→ Given information
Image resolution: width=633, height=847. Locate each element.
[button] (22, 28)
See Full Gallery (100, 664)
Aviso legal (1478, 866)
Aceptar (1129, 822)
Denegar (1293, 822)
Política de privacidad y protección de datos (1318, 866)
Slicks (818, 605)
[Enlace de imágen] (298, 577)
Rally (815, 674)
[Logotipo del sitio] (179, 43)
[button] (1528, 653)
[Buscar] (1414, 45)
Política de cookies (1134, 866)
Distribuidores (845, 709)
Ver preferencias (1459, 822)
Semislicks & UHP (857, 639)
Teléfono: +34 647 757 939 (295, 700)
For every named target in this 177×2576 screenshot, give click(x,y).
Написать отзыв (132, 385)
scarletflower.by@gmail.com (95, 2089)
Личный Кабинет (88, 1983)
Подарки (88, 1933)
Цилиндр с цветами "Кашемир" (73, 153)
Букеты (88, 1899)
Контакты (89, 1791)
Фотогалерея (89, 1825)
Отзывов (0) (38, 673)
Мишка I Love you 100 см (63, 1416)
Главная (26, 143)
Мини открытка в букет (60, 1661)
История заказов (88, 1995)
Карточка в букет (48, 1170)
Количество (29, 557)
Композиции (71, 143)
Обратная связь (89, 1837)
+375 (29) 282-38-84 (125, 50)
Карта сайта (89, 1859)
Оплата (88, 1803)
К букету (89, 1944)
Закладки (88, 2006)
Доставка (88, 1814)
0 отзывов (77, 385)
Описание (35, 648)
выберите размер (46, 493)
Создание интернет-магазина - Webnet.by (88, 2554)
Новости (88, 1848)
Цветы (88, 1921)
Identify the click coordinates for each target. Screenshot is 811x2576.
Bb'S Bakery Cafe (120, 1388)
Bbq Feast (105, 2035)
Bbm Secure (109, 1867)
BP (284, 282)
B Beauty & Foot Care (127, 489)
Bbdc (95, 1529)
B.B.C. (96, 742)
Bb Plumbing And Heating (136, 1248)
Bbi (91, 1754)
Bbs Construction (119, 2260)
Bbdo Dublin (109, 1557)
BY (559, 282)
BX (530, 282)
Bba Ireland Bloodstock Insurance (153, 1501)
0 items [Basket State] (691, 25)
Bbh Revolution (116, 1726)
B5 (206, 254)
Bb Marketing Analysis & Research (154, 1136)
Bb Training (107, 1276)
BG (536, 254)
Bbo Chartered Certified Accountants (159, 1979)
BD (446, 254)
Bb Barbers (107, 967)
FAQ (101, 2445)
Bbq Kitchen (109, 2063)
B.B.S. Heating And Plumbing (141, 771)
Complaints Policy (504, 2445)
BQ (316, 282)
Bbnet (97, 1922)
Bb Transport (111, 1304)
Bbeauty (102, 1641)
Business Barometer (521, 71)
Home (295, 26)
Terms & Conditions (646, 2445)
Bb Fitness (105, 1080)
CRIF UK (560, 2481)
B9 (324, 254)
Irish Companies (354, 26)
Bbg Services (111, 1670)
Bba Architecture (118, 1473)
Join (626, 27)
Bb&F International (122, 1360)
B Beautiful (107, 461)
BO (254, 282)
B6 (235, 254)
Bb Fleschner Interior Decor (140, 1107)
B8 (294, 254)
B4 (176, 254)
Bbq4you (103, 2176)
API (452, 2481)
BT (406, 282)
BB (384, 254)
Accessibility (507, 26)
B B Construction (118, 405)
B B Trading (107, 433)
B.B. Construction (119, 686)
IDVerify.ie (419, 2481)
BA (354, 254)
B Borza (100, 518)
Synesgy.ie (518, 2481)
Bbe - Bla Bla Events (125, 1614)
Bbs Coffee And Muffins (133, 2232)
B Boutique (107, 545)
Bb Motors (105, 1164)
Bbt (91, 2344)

→ Required work
Write out every item above again, swapping "Complaints Policy" for "Complaints Procedure" and leaving everything else as it is.

→ Task solution
Image resolution: width=633, height=847. Locate each element.
[button] (22, 28)
See Full Gallery (100, 664)
Aviso legal (1478, 866)
Aceptar (1129, 822)
Denegar (1293, 822)
Política de privacidad y protección de datos (1318, 866)
Slicks (818, 605)
[Enlace de imágen] (298, 577)
Rally (815, 674)
[Logotipo del sitio] (179, 43)
[button] (1528, 653)
[Buscar] (1414, 45)
Política de cookies (1134, 866)
Distribuidores (845, 709)
Ver preferencias (1459, 822)
Semislicks & UHP (857, 639)
Teléfono: +34 647 757 939 (295, 700)
For every named target in this 177×2576 screenshot, give click(x,y).
Написать отзыв (132, 385)
scarletflower.by@gmail.com (95, 2089)
Личный Кабинет (88, 1983)
Подарки (88, 1933)
Цилиндр с цветами "Кашемир" (73, 153)
Букеты (88, 1899)
Контакты (89, 1791)
Фотогалерея (89, 1825)
Отзывов (0) (38, 673)
Мишка I Love you 100 см (63, 1416)
Главная (26, 143)
Мини открытка в букет (60, 1661)
История заказов (88, 1995)
Карточка в букет (48, 1170)
Количество (29, 557)
Композиции (71, 143)
Обратная связь (89, 1837)
+375 (29) 282-38-84 (125, 50)
Карта сайта (89, 1859)
Оплата (88, 1803)
К букету (89, 1944)
Закладки (88, 2006)
Доставка (88, 1814)
0 отзывов (77, 385)
Описание (35, 648)
выберите размер (46, 493)
Создание интернет-магазина - Webnet.by (88, 2554)
Новости (88, 1848)
Цветы (88, 1921)
Identify the click coordinates for each target. Screenshot is 811x2576.
Bb'S Bakery Cafe (120, 1388)
Bbq Feast (105, 2035)
Bbm Secure (109, 1867)
BP (284, 282)
B Beauty & Foot Care (127, 489)
Bbdc (95, 1529)
B.B.C. (96, 742)
Bb Plumbing And Heating (136, 1248)
Bbi (91, 1754)
Bbs Construction (119, 2260)
Bbdo Dublin (109, 1557)
BY (559, 282)
BX (530, 282)
Bba Ireland Bloodstock Insurance (153, 1501)
0 items [Basket State] (691, 25)
Bbh Revolution (116, 1726)
B5 (206, 254)
Bb Marketing Analysis & Research (154, 1136)
Bb Training (107, 1276)
BG (536, 254)
Bbo Chartered Certified Accountants (159, 1979)
BD (446, 254)
Bb Barbers (107, 967)
FAQ (101, 2445)
Bbq Kitchen (109, 2063)
B.B.S. Heating And Plumbing (141, 771)
Complaints Procedure (504, 2445)
BQ (316, 282)
Bbnet (97, 1922)
Bb Transport (111, 1304)
Bbeauty (102, 1641)
Business Barometer (521, 71)
Home (295, 26)
Terms & Conditions (646, 2445)
Bb Fitness (105, 1080)
CRIF UK (560, 2481)
B9 (324, 254)
Irish Companies (354, 26)
Bbg Services (111, 1670)
Bba Architecture (118, 1473)
Join (626, 27)
Bb&F International (122, 1360)
B Beautiful (107, 461)
BO (254, 282)
B6 (235, 254)
Bb Fleschner Interior Decor (140, 1107)
B8 (294, 254)
B4 (176, 254)
Bbq4you (103, 2176)
API (452, 2481)
BT (406, 282)
BB (384, 254)
Accessibility (507, 26)
B B Construction (118, 405)
B B Trading (107, 433)
B.B. Construction (119, 686)
IDVerify.ie (419, 2481)
BA (354, 254)
B Borza (100, 518)
Synesgy.ie (518, 2481)
Bbe - Bla Bla Events (125, 1614)
Bbs Coffee And Muffins (133, 2232)
B Boutique (107, 545)
Bb Motors (105, 1164)
Bbt (91, 2344)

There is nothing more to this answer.